It's only been five years, that's all.

Almost exactly, by the way. The last time the Timberwolves stood at .500 more than two games into a season, Kevin Garnett was still calling Target Center home and Kevin Love had yet to arrive.

The Wolves beat Houston for the second time in a week, a 100-91 victory Saturday that featured a strong start and a fairly controversial third-quarter play that dialed up an already intense game to the physical extreme.

But the Wolves withstood a late Houston run to improve to 12-12. The Wolves have had a few chances to reach that level lately. Finally, at home, they did it.

"We responded, and we needed to respond," said Love, who scored 25 points and had 18 rebounds. He was referring to the Rockets who, down 16 early in the third quarter, pulled to within three twice in the fourth quarter. The second time came when Kyle Lowry drove the lane to make it 88-85 with 5:16 left.

The response: Nikola Pekovic scored off Love's pass. After Houston's Chandler Parsons missed at the other end, Luke Ridnour (22 points) hit a three in the corner off a pass from J.J. Barea. Coming out of a timeout, the Wolves did enough to keep ahead of the Rockets down the stretch.

"We needed to get up on their shooters and rebound the basketball," Love said. "Ultimately, we got stops."

The Wolves, who entered the game 5-8 at home, got off to a great start, leading by eight after shooting a season-high 68.4 percent in the first quarter.
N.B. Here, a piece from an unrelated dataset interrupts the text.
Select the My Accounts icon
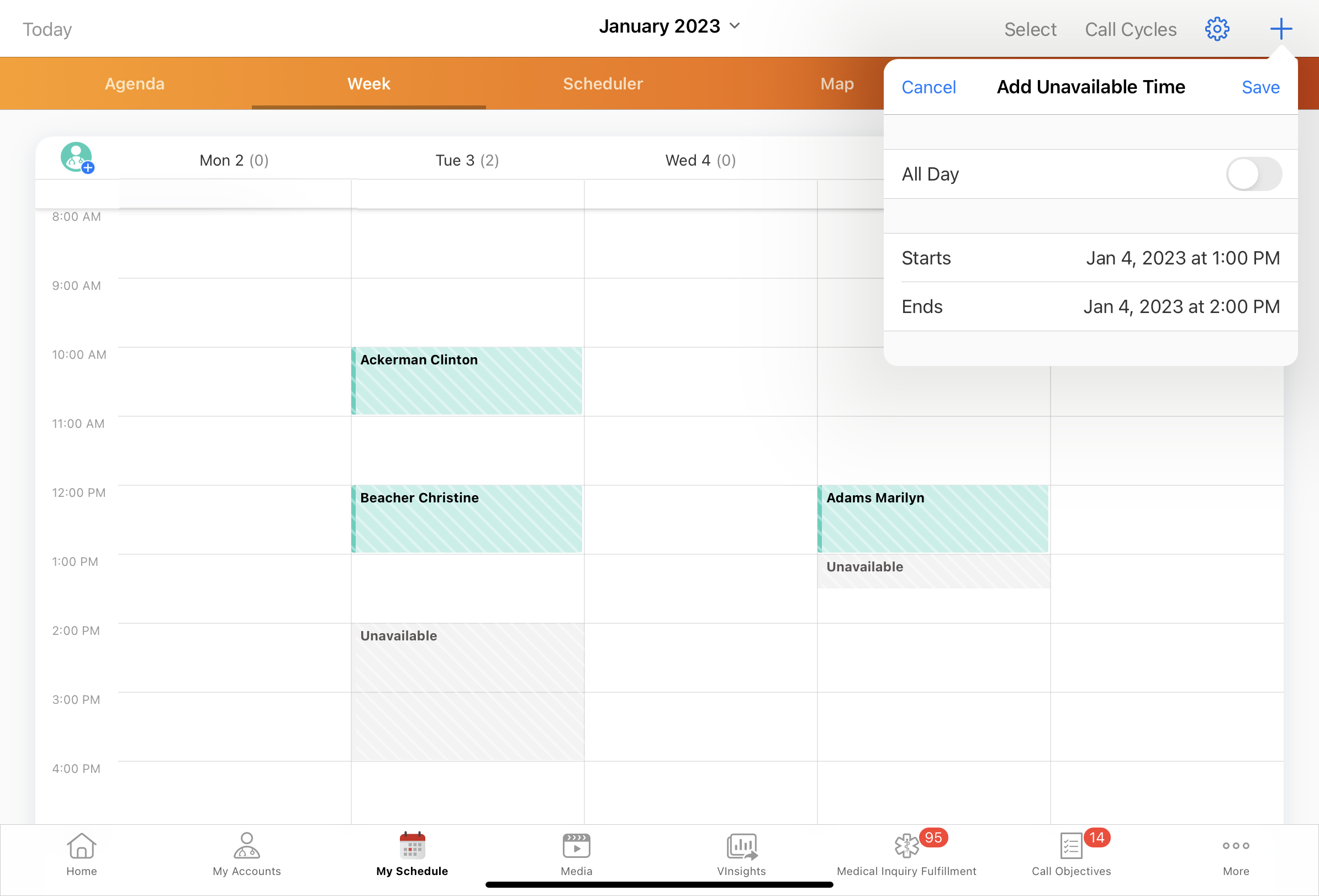pyautogui.click(x=246, y=856)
That lead grew to 55-42 at halftime and grew to 16 early in the third quarter.

But then the Rockets got motivated. It came with about 8 1/2 minutes left in the third when Luis Scola (24 points) fell to the floor after a drive towards the hoop. Love stepped on Scola's head and chest with his left foot on his way down the court. At the other end, the Rockets bench was called for a technical, and from then on it was game on.

With the physical play getting more intense, the Rockets started coming back. They got within nine at the end of the third quarter, then within three on Lowry's drive.

But the Wolves, gaining confidence by that time, didn't fold.

Wolves coach Rick Adelman was thrilled with the way the Wolves responded to the physical challenge after not doing so in a loss at home to Indiana two games ago.

"We really talked about that this afternoon," Adelman said. "I think they're staying with it more. They're not hanging their head when someone gets a run on us. We have to play through that. Tonight I was upset in the third quarter, because we seemed to let what happened on the court, the calls, affect our play. ... You can't play that way, and they're starting to learn that. You have to be mentally tough to play through anything."

Rubio finished with 13 points, 11 assists and three steals. Pekovic had 11 points and nine rebounds.

And the Wolves, finally, are a .500 team. The last time they were even this late was after a victory over Phoenix on Jan. 29, 2007. Just as a reference, and as a lesson in perspective: That was two games into Randy Wittman's tenure as interim coach after Dwane Casey had been fired after a 20-20 start.

But enough of the past.

"We were playing so-so at home," Rubio said. "We knew we had to improve, and we did today. We played a pretty good team, and now we have to be ready for the next game."

Because nobody in the locker room was happy with just getting to .500.

"It does feel good," Love said. "But we want to come out and keep this thing going in the right direction."